Adam Cruces's artistic research explores a variety of expressive approaches, from painting to video, from sculpture to installation, addressing a series of themes such as idleness opposed to doing out of necessity, technology in relation to its impact on nature, notions of foreign and family and therefore the concept of otherness in general, domestic life and the concept of domestication as well as the critical analysis of contemporary lifestyles. The unifying and central element is constituted by the infinite possibilities and methods of man's approach to nature, considering the ways in which space and time are first conceived and then used in everyday life in both social and private contexts, through production and consumption.
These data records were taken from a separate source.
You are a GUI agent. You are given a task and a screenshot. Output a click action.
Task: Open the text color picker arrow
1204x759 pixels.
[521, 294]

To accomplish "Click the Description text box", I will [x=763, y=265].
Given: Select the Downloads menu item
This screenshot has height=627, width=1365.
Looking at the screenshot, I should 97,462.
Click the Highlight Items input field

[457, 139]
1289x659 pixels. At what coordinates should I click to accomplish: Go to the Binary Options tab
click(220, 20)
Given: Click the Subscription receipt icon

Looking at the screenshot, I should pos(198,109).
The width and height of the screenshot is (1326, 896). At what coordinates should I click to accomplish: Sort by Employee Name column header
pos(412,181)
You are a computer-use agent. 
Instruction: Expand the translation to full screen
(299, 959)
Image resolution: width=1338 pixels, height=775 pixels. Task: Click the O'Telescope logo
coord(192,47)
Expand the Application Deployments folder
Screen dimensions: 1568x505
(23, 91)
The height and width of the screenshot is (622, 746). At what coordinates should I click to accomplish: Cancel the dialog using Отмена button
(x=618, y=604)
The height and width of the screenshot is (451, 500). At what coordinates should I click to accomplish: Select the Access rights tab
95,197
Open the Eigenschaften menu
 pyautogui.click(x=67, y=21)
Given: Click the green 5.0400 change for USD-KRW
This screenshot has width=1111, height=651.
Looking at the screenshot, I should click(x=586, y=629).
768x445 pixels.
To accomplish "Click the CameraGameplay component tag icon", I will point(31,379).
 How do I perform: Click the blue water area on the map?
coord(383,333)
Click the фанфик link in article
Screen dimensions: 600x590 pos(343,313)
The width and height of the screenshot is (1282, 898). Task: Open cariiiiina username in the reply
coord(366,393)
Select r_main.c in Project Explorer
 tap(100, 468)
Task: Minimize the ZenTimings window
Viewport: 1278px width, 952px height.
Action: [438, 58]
Duality has always characterized the foundations of Adam Cruces' artistic research. Dualism, duality, dialectic, double, bipartisanship, bipedalism, fish: the swimming movement of fish is constantly opposite or parallel if their disposition is vertical, duality is always manifested, questioned, perpetually fed by their own movement, by dynamics correlation and exclusion. Here it is this dual astrological sign, this mixture of positive and negative energy at the same time, of destruction and construction.
The internal dialectic of the fish symbol is manifested even at the origin: the word fish etymologically derives from the Celtic pysg and from the Latin piscem with the meaning of "animal that drinks continuously". According to the original meaning therefore the fish is a different animal, it is found where the other animals are not and is forced to drink continuously.
The duality is revealed again and the research aimed at a continuous questioning of all those apparently contrasting aspects that demarcate the existence and the modalities of being in the world, exposed to the eye of the spectator always through a slavish ambivalence of materials and expressive methods aimed at reaffirming the voracious internal dialectic moment by moment. And so here is the genesis of this new body of work generated by coastal and faunal elements typical of marine areas that, when bent like waves, point their gaze towards wild cliffs where animal excrement lays the foundations of the boundary between the natural and the external intervention of man, recalling alien presences of artificial substances forgotten by compulsive consumption while man becomes gravel and the bird becomes an ax.